Жуковский мучился не меньше Вяземского — дряхлый, полуослепший, он часами должен был сидеть в темной комнате. Но пера из рук не выпускал… 15 февраля он прислал Вяземскому текст своей новой элегии «Царскосельский лебедь»: «Милый Вяземский, вместо письма посылаю тебе стихи…»
«Ах ты мой старый лебедь, пращур лебединый, да когда же твой голос состареется? — с нежностью писал 3 марта Петр Андреевич. — Он все свеж и звучен как прежде. Не грешно ли тебе дразнить меня своими песнями, меня, старую кукушку, которая день и ночь только все кукует тоску свою. Стихи твои прелесть… «Лебедь» твой чудно хорош.

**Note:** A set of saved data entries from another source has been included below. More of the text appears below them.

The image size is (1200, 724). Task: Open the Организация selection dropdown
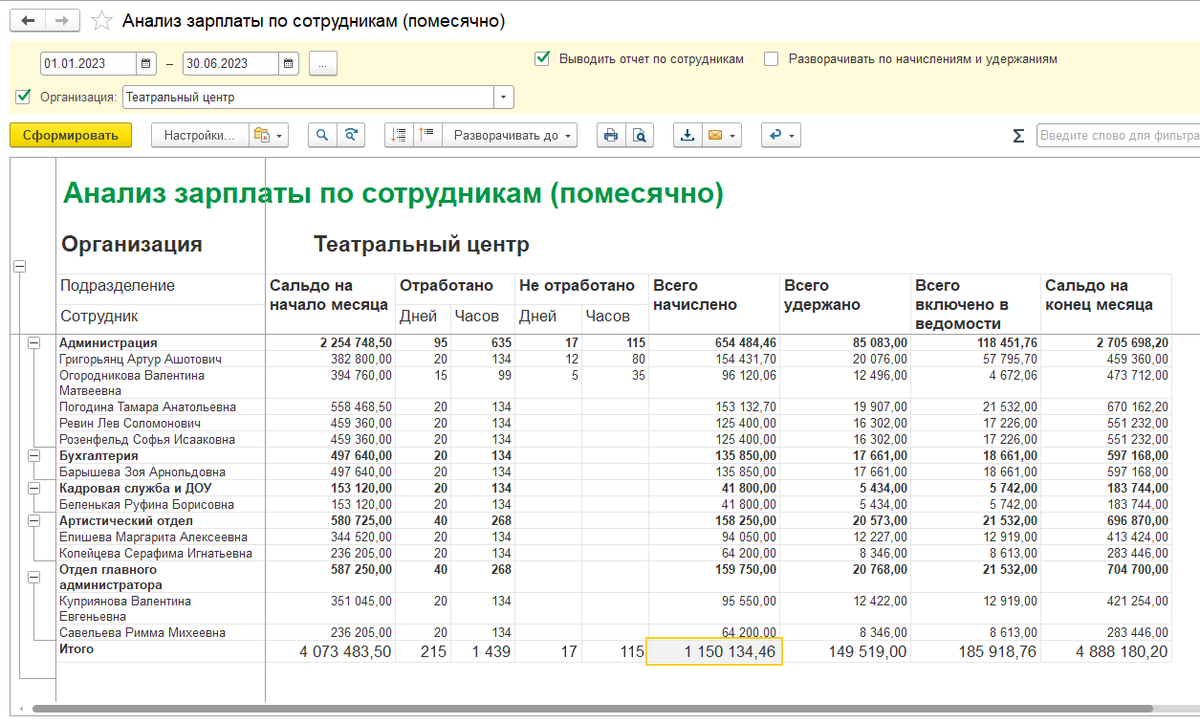pos(504,97)
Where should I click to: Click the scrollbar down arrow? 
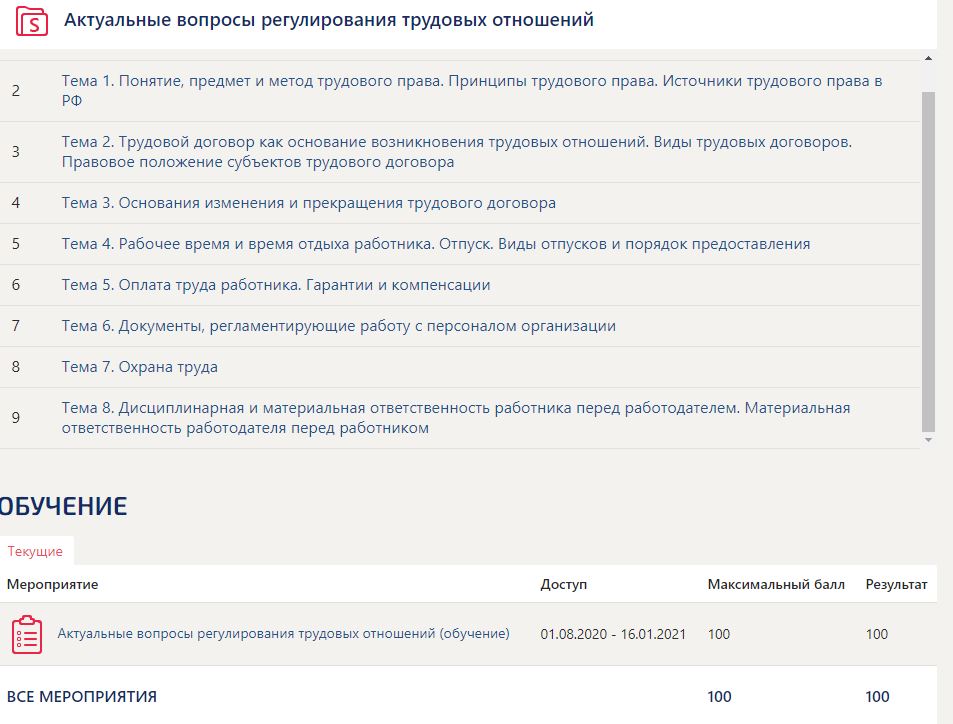[928, 439]
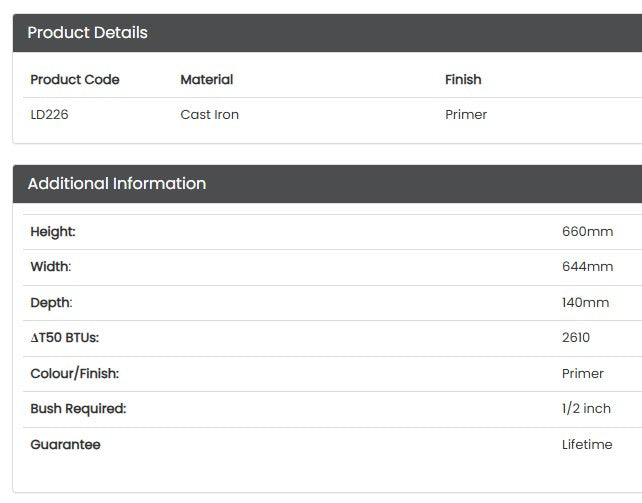Image resolution: width=642 pixels, height=503 pixels.
Task: Click the Width label
Action: (x=51, y=267)
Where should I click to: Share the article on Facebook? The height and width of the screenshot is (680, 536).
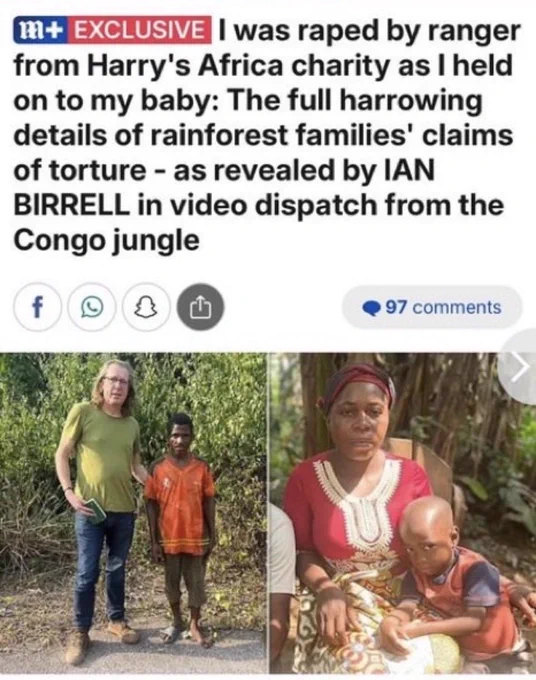tap(37, 307)
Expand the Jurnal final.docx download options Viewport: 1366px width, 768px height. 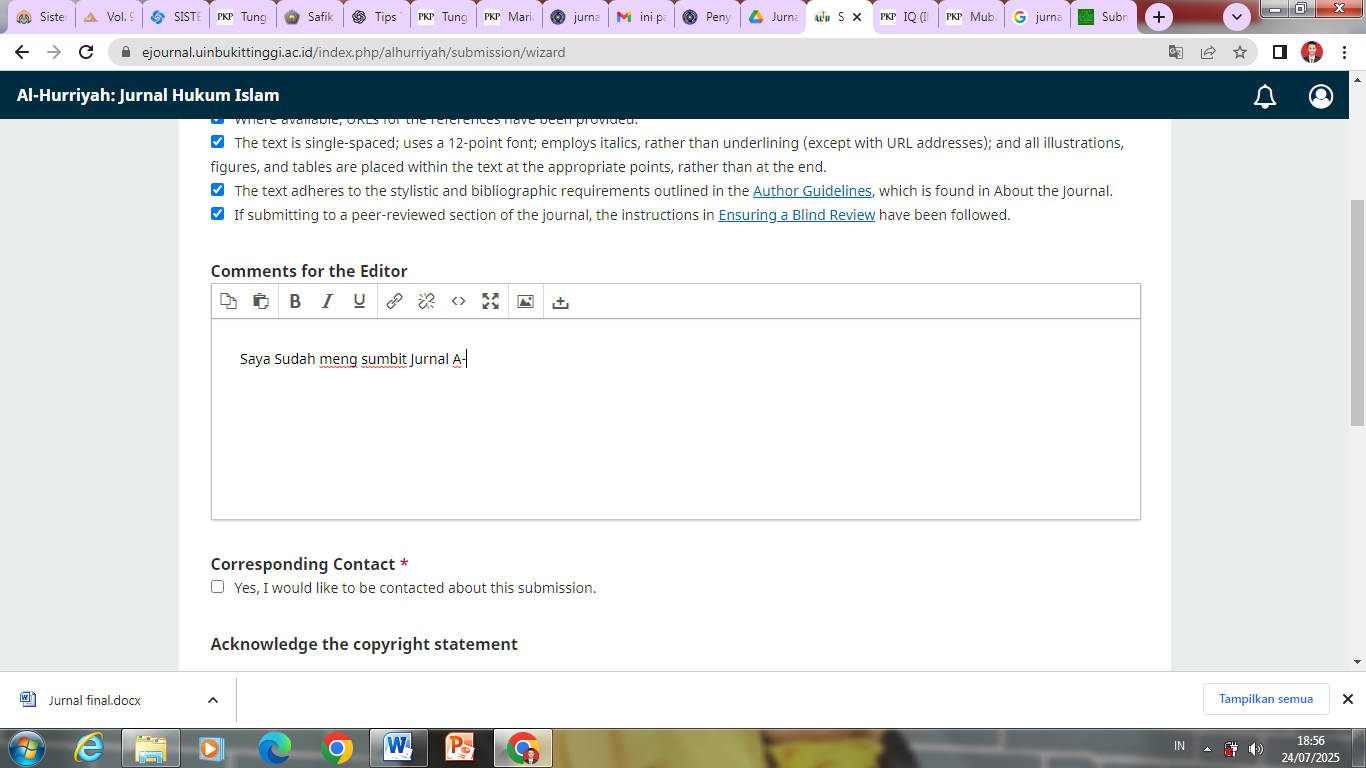pos(213,700)
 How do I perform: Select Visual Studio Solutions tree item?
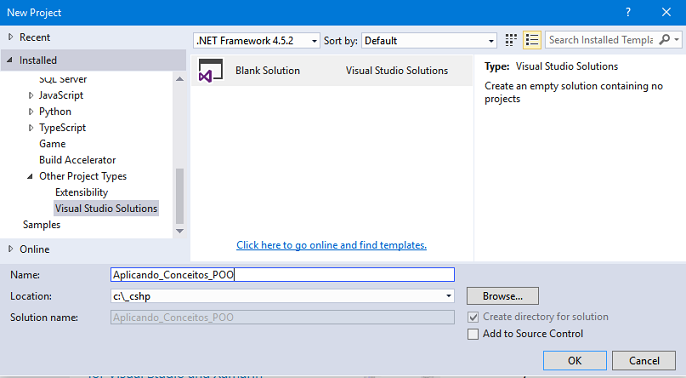[106, 208]
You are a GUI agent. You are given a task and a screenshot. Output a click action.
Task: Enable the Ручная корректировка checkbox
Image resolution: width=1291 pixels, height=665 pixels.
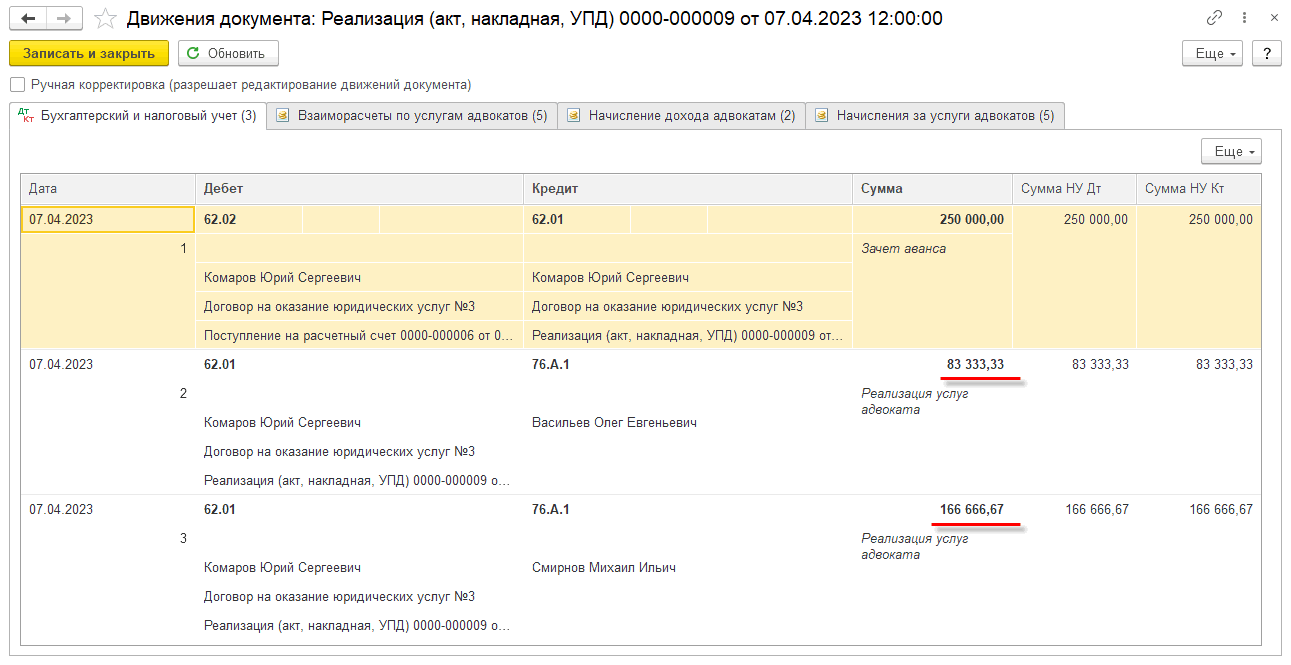(x=17, y=85)
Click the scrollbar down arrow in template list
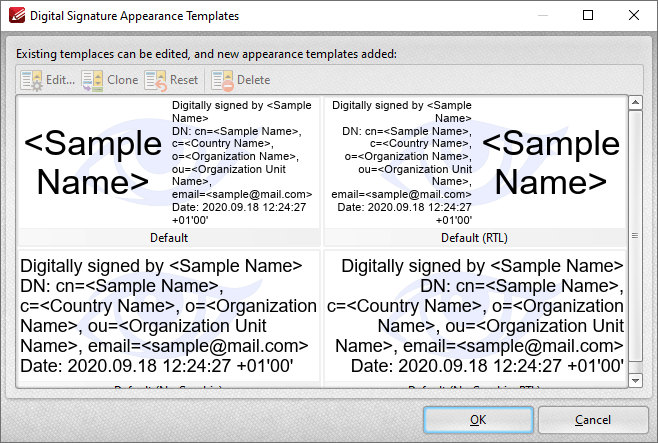The image size is (658, 443). [x=635, y=380]
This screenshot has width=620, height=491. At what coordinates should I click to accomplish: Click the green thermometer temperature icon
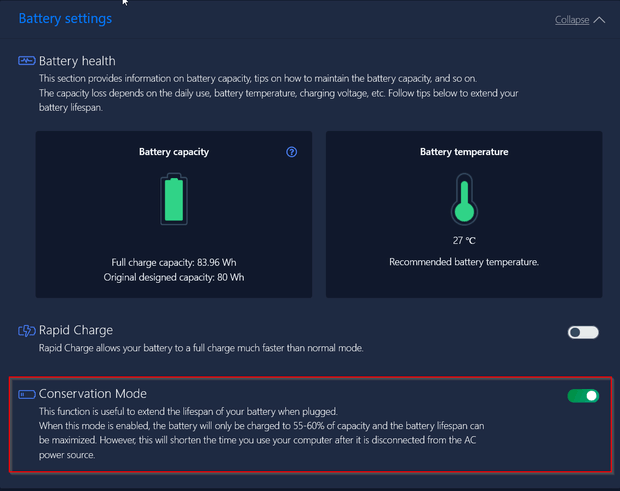pyautogui.click(x=463, y=198)
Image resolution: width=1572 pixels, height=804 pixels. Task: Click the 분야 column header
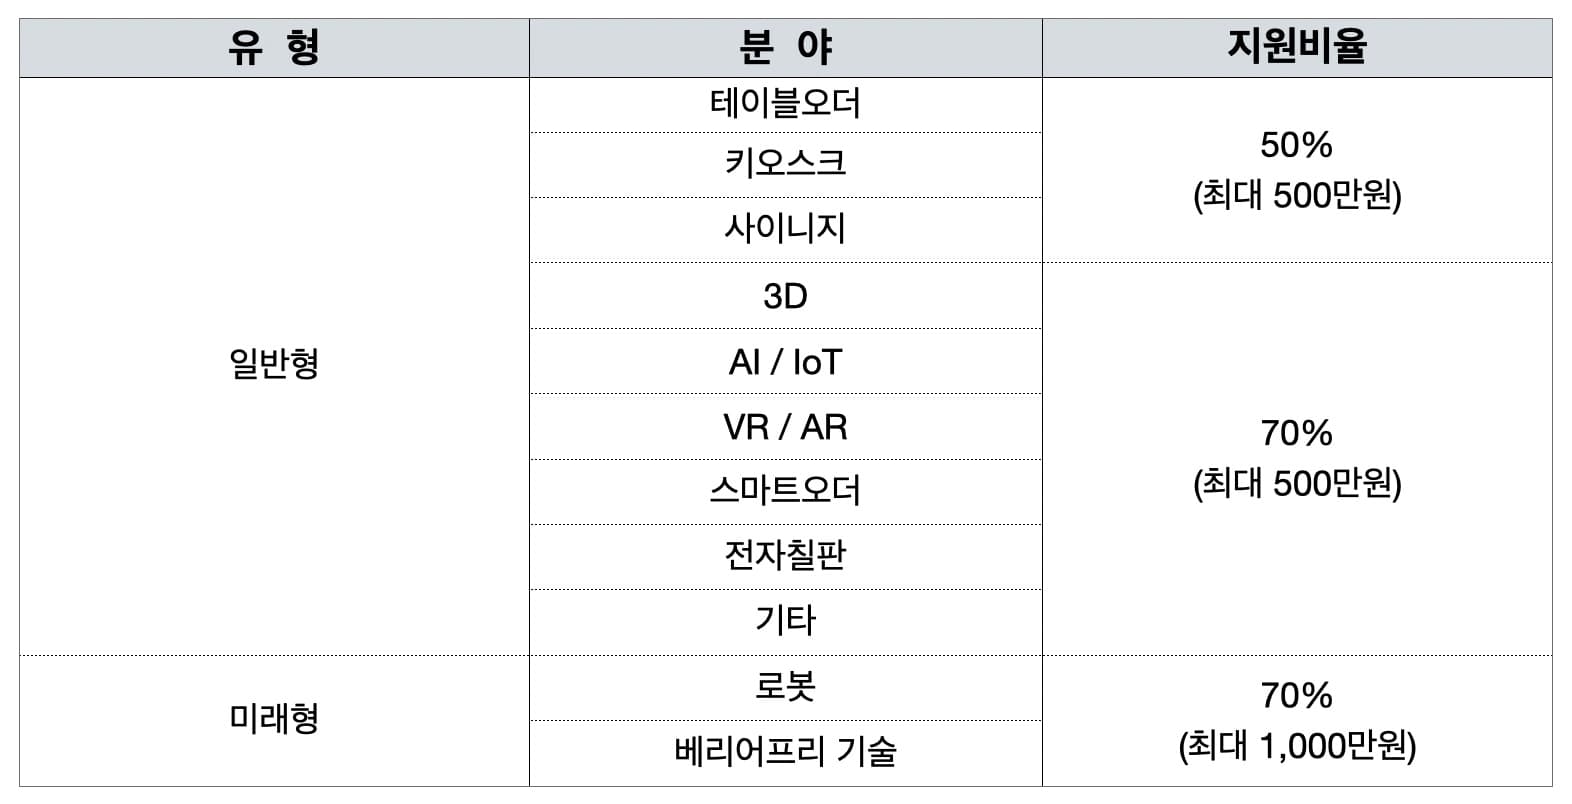pos(785,48)
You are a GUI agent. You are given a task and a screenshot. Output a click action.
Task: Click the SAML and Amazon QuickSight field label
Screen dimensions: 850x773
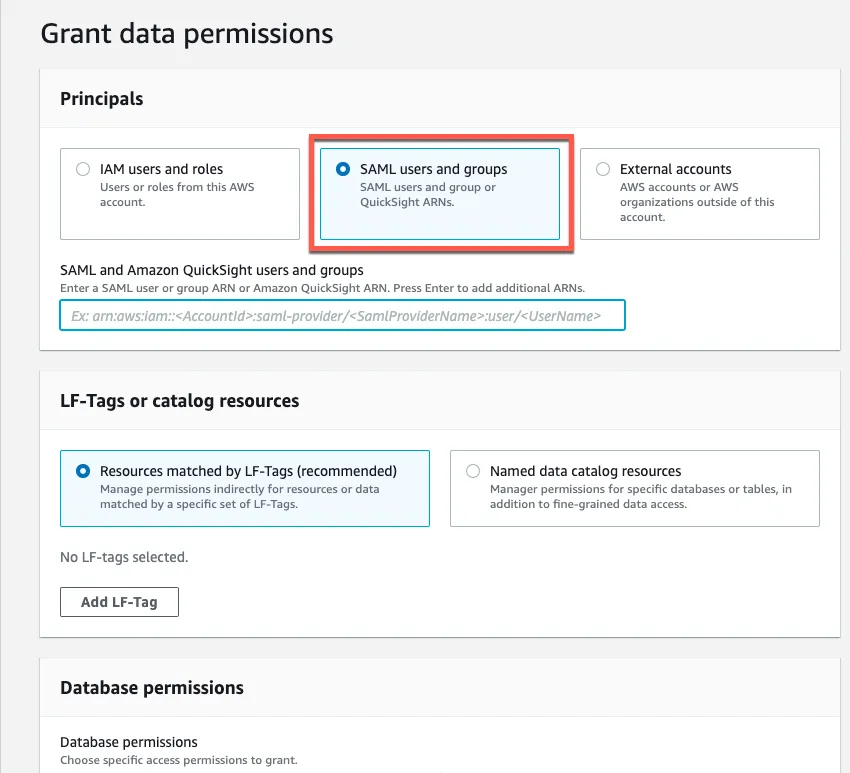tap(211, 270)
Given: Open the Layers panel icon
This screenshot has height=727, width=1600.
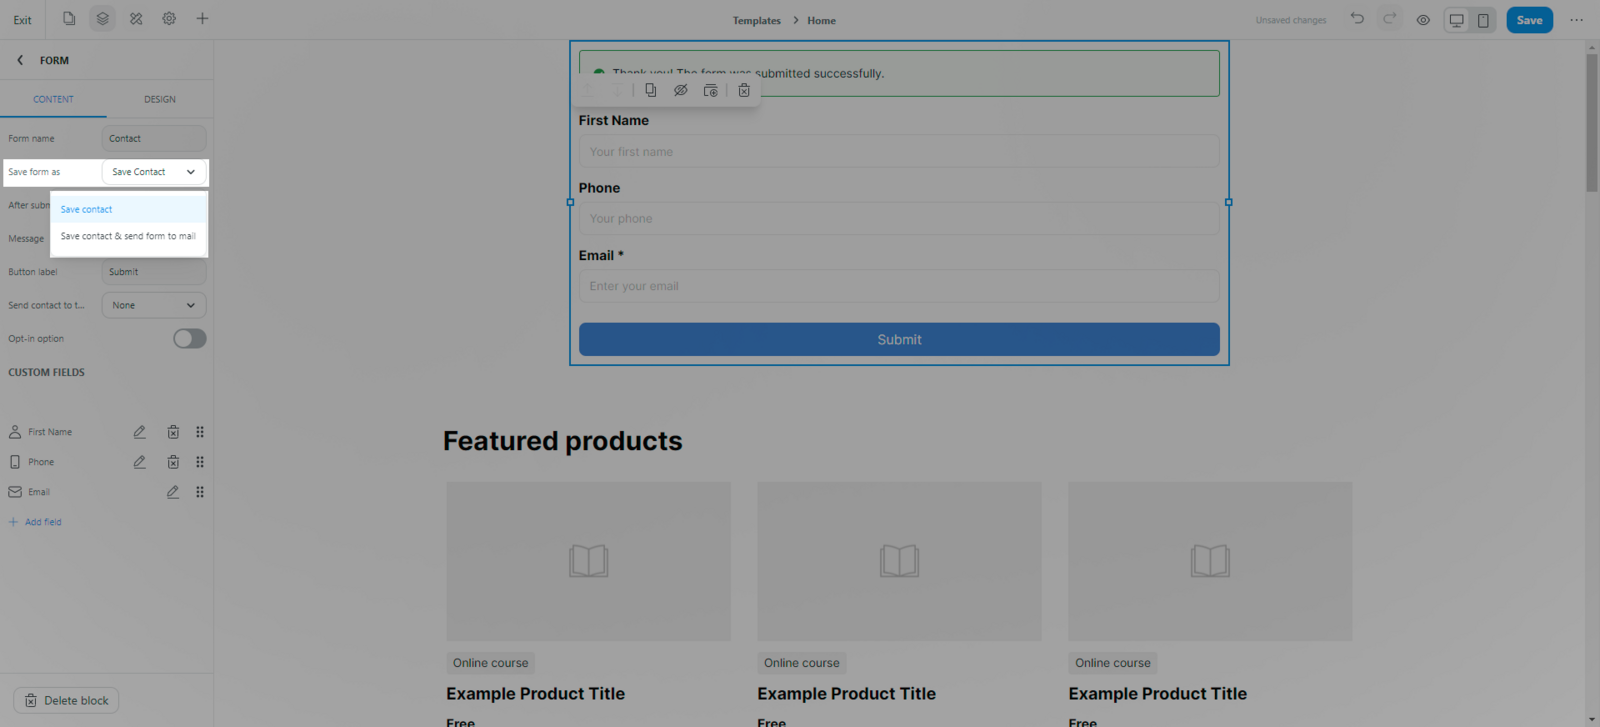Looking at the screenshot, I should pos(102,19).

Пошли свои тетрадки Павлуше в Гаагу и Софии Карамзиной». В образе величавого царскосельского лебедя, рожденного в век Екатерины, «тихо устаревшего» в век Александра, без труда узнавался сам Жуковский, да и он, Вяземский, тоже; поэтический портрет поколения, завершающийся его уходом в небытие… «Здесь погода почти постоянно дурная, и, как соловья кормят баснями, так и меня кормят весною и обещают, что с весною я, как твой жаворонок, увижу весь Божий мир, а пока с грустью и досадою вижу один Париж, который вовсе не похож на Божий мир, — продолжал князь письмо. — (Говорю, вижу Париж, но мог бы я сказать, и это вернее, не вижу Парижа. Передо мною все темный бор.) Завидую твоей духовной бодрости и ясности души, которая есть и Божия благодать, и вместе с тем благоприобретенная собственность, усвоенная всею прошедшею жизнью, правильными и постоянными трудами, хорошими хозяйственными распоряжениями и мерами в управлении собою и жизнью. Этого ничего у меня не было, и грустная, дрянная старость расплачивается за беспечность, чтобы не сказать хуже, молодости и зрелых лет, уплывших без всякого направления, а как и куда ветром несло. Тут никакие пилюли и микстуры не помогут, зло выше и глубже. Если по крайней мере сумел бы я научиться у тебя рано вставать. Это было бы уже для меня большое пособие в моей болезни теперь, не говоря уже о совершенно бессонных ночах. Но проснуться в 5 часов утра кажется мне наказанием, к которому я никак привыкнуть не могу и которое часто приводит меня в исступление и бешенство… Так худо и тяжко мне, что и сказать не могу. Добро страдал бы я один, но бедная жена моя, несмотря на мою душевную твердость, измучилась, глядя на меня. А я в преступном малодушии моем никак поберечь ее не умею. Нежно обнимаю тебя».